> _Your goal_:
Write out each line from the data below that includes the word "agent".

[Stored data entries]
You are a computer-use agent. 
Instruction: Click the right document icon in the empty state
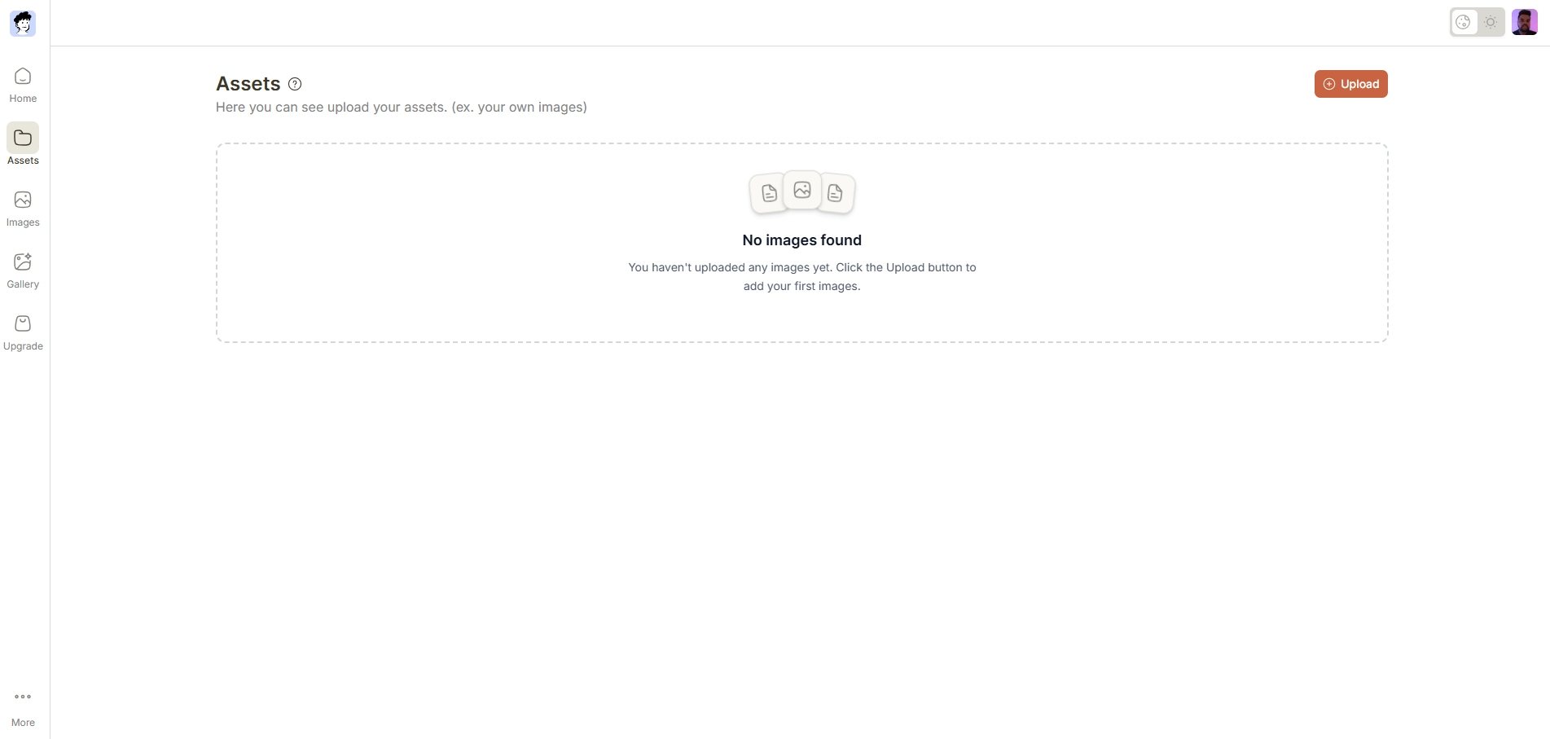836,193
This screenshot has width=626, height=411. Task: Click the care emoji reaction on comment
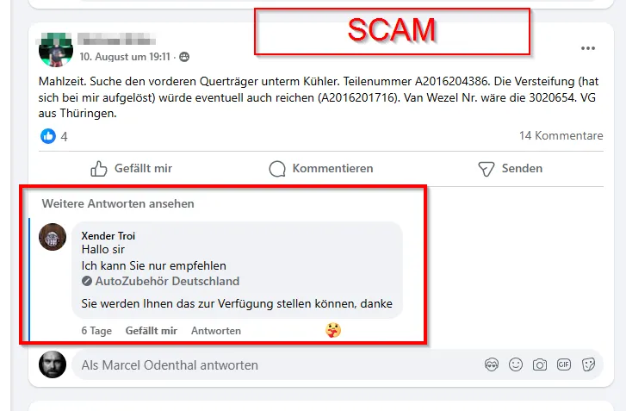point(333,330)
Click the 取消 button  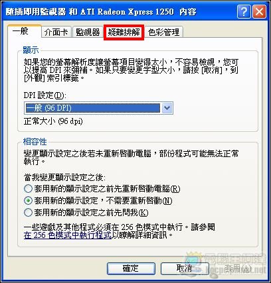coord(185,268)
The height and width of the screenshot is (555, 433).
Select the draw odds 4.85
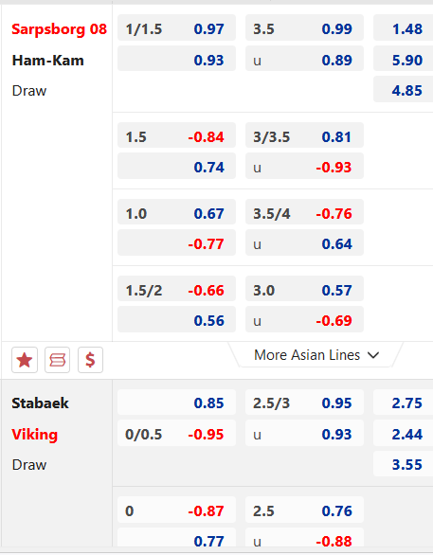click(404, 89)
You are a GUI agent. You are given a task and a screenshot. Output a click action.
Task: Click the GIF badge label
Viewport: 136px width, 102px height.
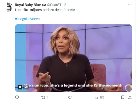pyautogui.click(x=26, y=87)
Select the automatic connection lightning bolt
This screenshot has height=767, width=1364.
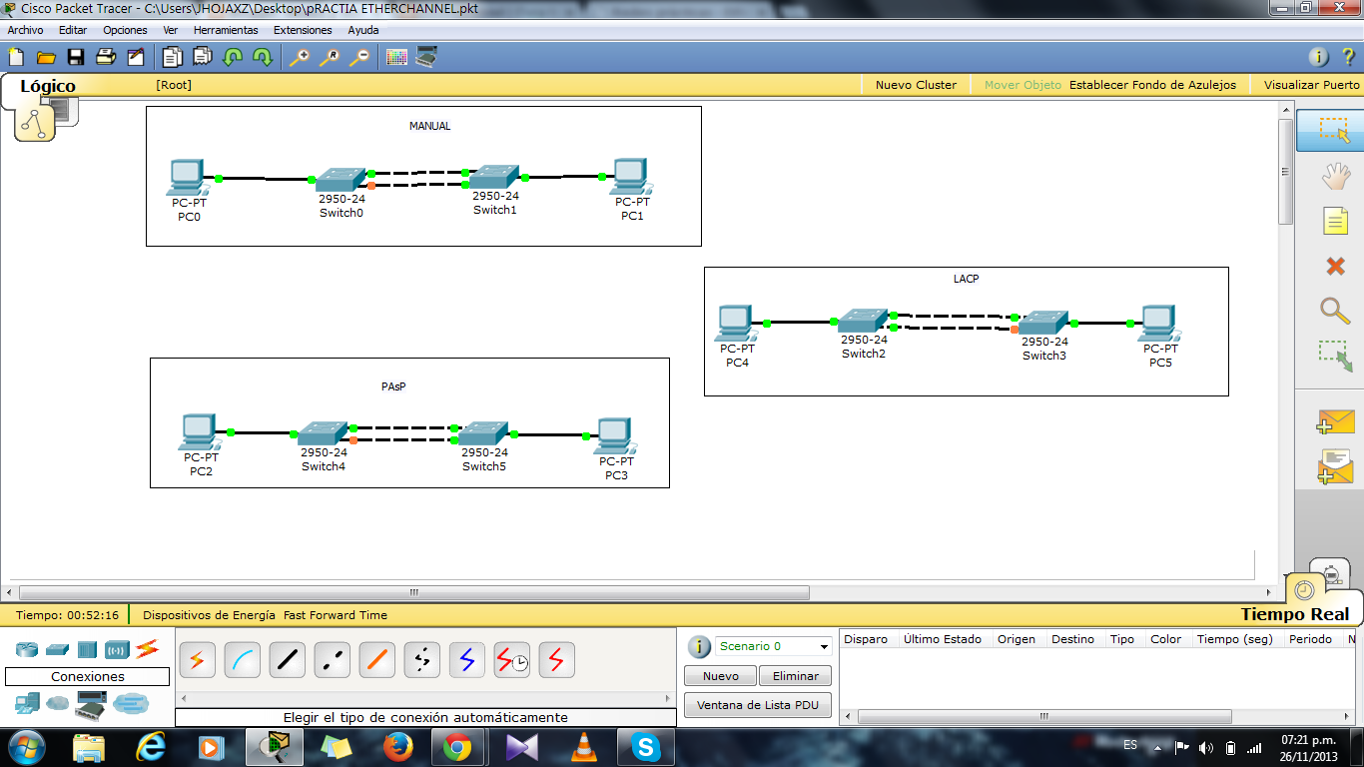point(197,659)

> _Written answer_:
You are a computer-use agent. 
You are a GUI agent. You are given a task and a screenshot. Output a click action.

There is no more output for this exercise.